A Touchdown for Gender Expression?

By Bishop A. Marshall

For a long time, the National Football League has stood as a stain on socially progressive movements in the United States.

While corporate America was looking at the workplace through a new lens in the wake of spotlight stories concerning systemic misogyny and sexual abuse, Deshaun Watson was suiting for the Cleveland Browns last season in the wake of his 23 settled civil suits concerning sexual misconduct. 

It’s become common practice for men to champion morality and inclusivity during the work week just to indulge in the same old perverted misogyny on the weekend. But combating this false doctrine through condemnation has proven ineffective. Misogyny is systemically enforced and kept alive through tradition, and it’s in breaking the traditions that prop up its existence that men can see beyond the delusion they’ve been fed.
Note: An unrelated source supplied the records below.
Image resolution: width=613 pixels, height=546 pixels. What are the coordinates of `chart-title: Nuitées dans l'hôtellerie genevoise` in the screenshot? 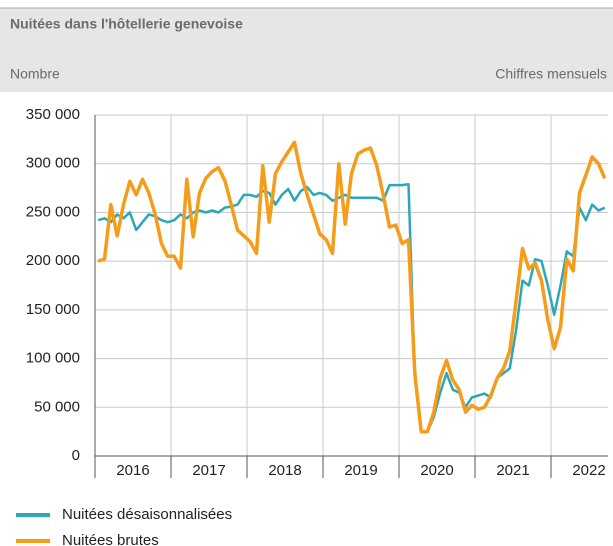 It's located at (126, 24).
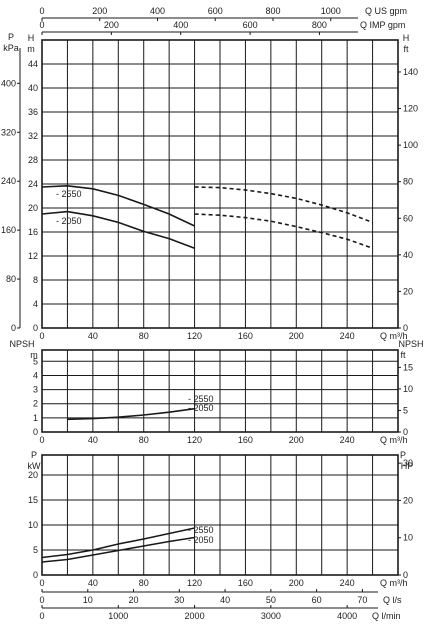  What do you see at coordinates (246, 336) in the screenshot?
I see `head-x-tick-label: 160` at bounding box center [246, 336].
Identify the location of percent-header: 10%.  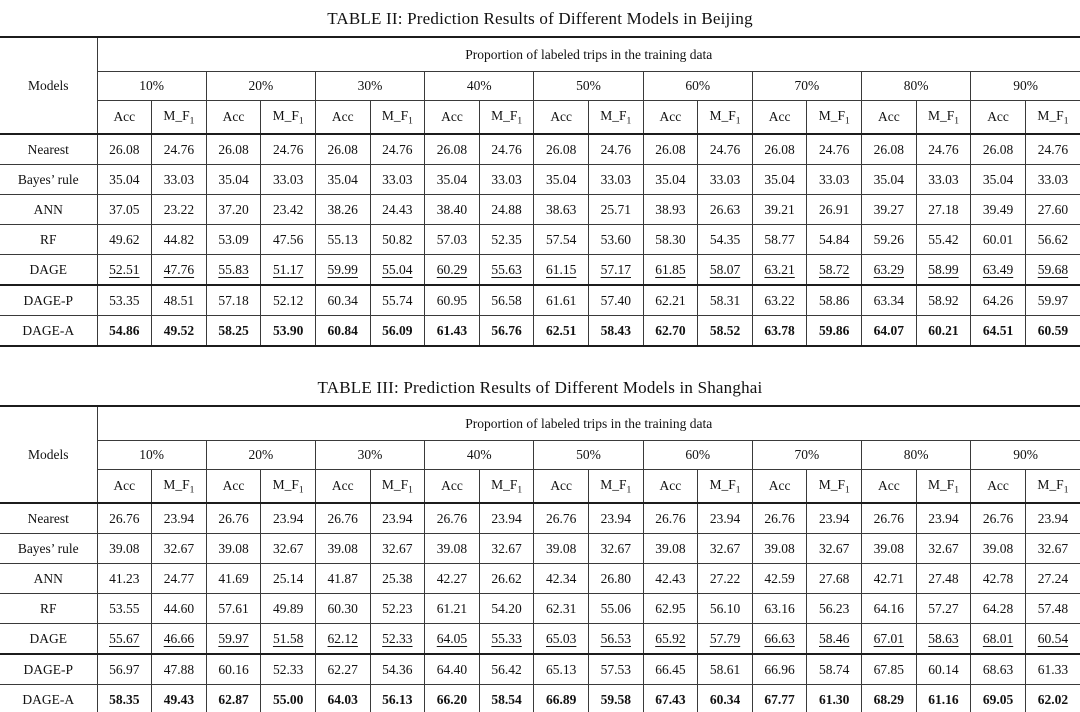
(152, 86).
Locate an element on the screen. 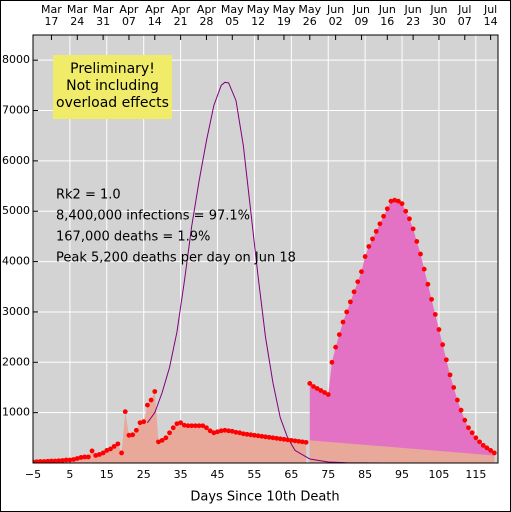  top-tick-label-box: May 05 is located at coordinates (232, 16).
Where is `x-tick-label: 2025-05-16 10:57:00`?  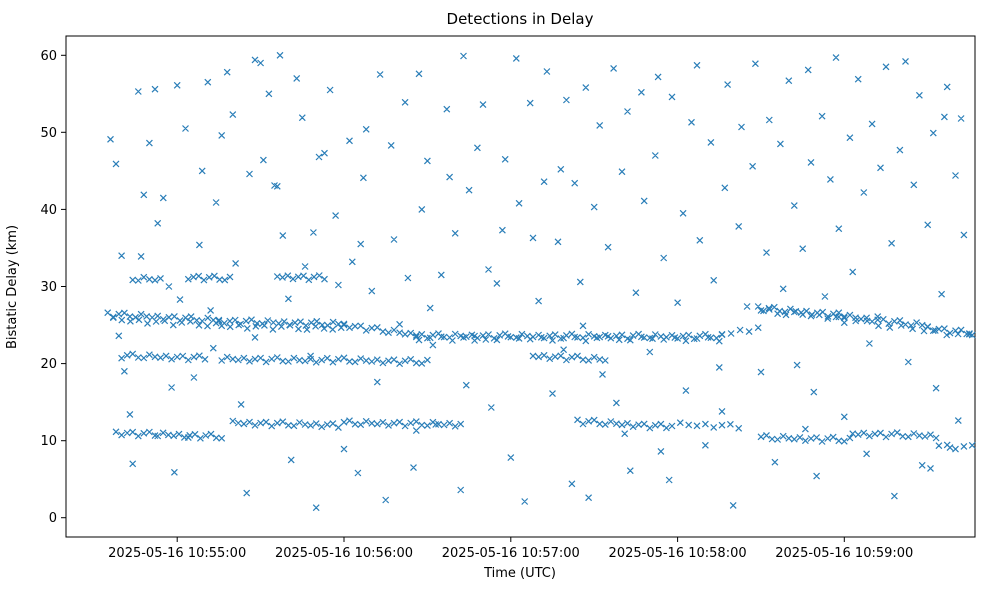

Because of the power dynamics instilled through patriarchy, the only effective change will come from the inside out. 

Fortunately, as a new generation tackles the gridiron, some dated mythology tied to the sport is beginning to die: in the past five years, football has seen radical changes in coaching styles—and it’s had nothing to do with playbooks.

Coach Riley has lost to Gordon Bombay and the Mighty Ducks. Head coaches like the Alabama Crimson Tide’s Nick Saban and the New England Patriots’ Bill Belichick embody the football coach archetype as cold, wise, war general-esque figures, doing so with winning results throughout the 2000s. 

Belichick holds the record for most Super Bowl rings by a coach at six, and Saban with the most college national titles at seven. But neither coach has seen first place in quite some time. With Saban’s last championship being three years old and Belichick’s four, both men have reached the sunset of their careers, and the new generation is on the rise.

Belichick and Saban will tell you these stories from a dimly lit bar, sipping a scotch neat. Their spotlight has been stolen by young guns, up-and-comers like the Detroit Lions’ Dan Campbell, the Miami Dolphins’ Mike McDaniel, and Nick Saban’s own protégé Kirby Smart of the Georgia Bulldogs.

But it’s not their win percentages or their contemporary football strategy that separates this generation of coaches from those that came before them. What’s so different about these men is their tone; the attitude with which they lead and the values they exemplify brings a new hope to sports.

Take Campbell, a coach who has pulled Detroit football from the rubble of dead franchises in his first year as head coach this past season. While most coaches might use two-a-day practices to set a standard of resolve with their new team, Campbell opts for a standard of joy as he described plans for a “legit pet lion” with a “big ass chain” to boost morale

Campbell played in the NFL up until 2009, making his divergence from typical coaching all the more telling. In the words of tenured sports analyst Rich Eisen, “If Barstool could create an NFL coach, it would be Dan Campbell.” To guys like Rich Eisen, Barstool—though admittedly host to a slew of its own problematic messaging—represents a foreign world of sports, a place where coverage happens through TikToks and tailgate vlogs. The difference between coaches like Campbell and coaches like Belichick exposes a generational rift that’s cracking football.

Or take McDaniel, whose wiry figure perfectly compliments his thin prescription glasses. Graduating from Yale and shocking his contemporaries with innovative pass schemes, McDaniel more closely resembles the nerds that his players might’ve shoved in lockers. 

“(McDaniel’s) all about preaching confidence to a guy and building him up, rather than trying to break him down,” says fellow Ivy League graduate and assistant quarterback Ryan Fitzpatrick. McDaniel takes this chipper attitude everywhere he goes, whether he’s steering the Dolphins to the end zone or answering a kill, kiss, or marry on his coaching staff for the media.

Coach Smart is often touted as the poster boy of this new generation, due to his Brutus-Caesar-like relationship to Saban. As Belichick had with him, Saban mentored Smart into the coach he is today. In recent years, Smart has dethroned his adviser, winning the national title in back-to-back seasons and beating Saban’s Crimson Tide both times. 

“This game won’t be decided by past traditions, it will be decided by plays made on the field,” said Smart before his first championship matchup versus Saban. 

It seems the dominance will continue too, as Smart has consistently recruited higher ranked high school athletes—an ability frequently attributed to Smart’s viral fiery pregame speeches, which have proven popular with younger generations. 

As statements like “bring back real men” continue to be echoed on social media on top of regular headlines exposing popular male figures as sexual predators, the pool of adequate male role models seems to dry up more each day. In such droughts, communities often funnel in the direction of the loudest voice. This is happening to modern men in what has been referred to as the Misogyny Pipeline; think of the recent rise of figures like Andrew Tate and the late Kevin Samuels.

What masculinity should look like today is still an ongoing conversation, one that calls for the input of all people. In the meantime, it’s good to see some slack pulled out of the rope, especially from your dad’s favorite reality TV show.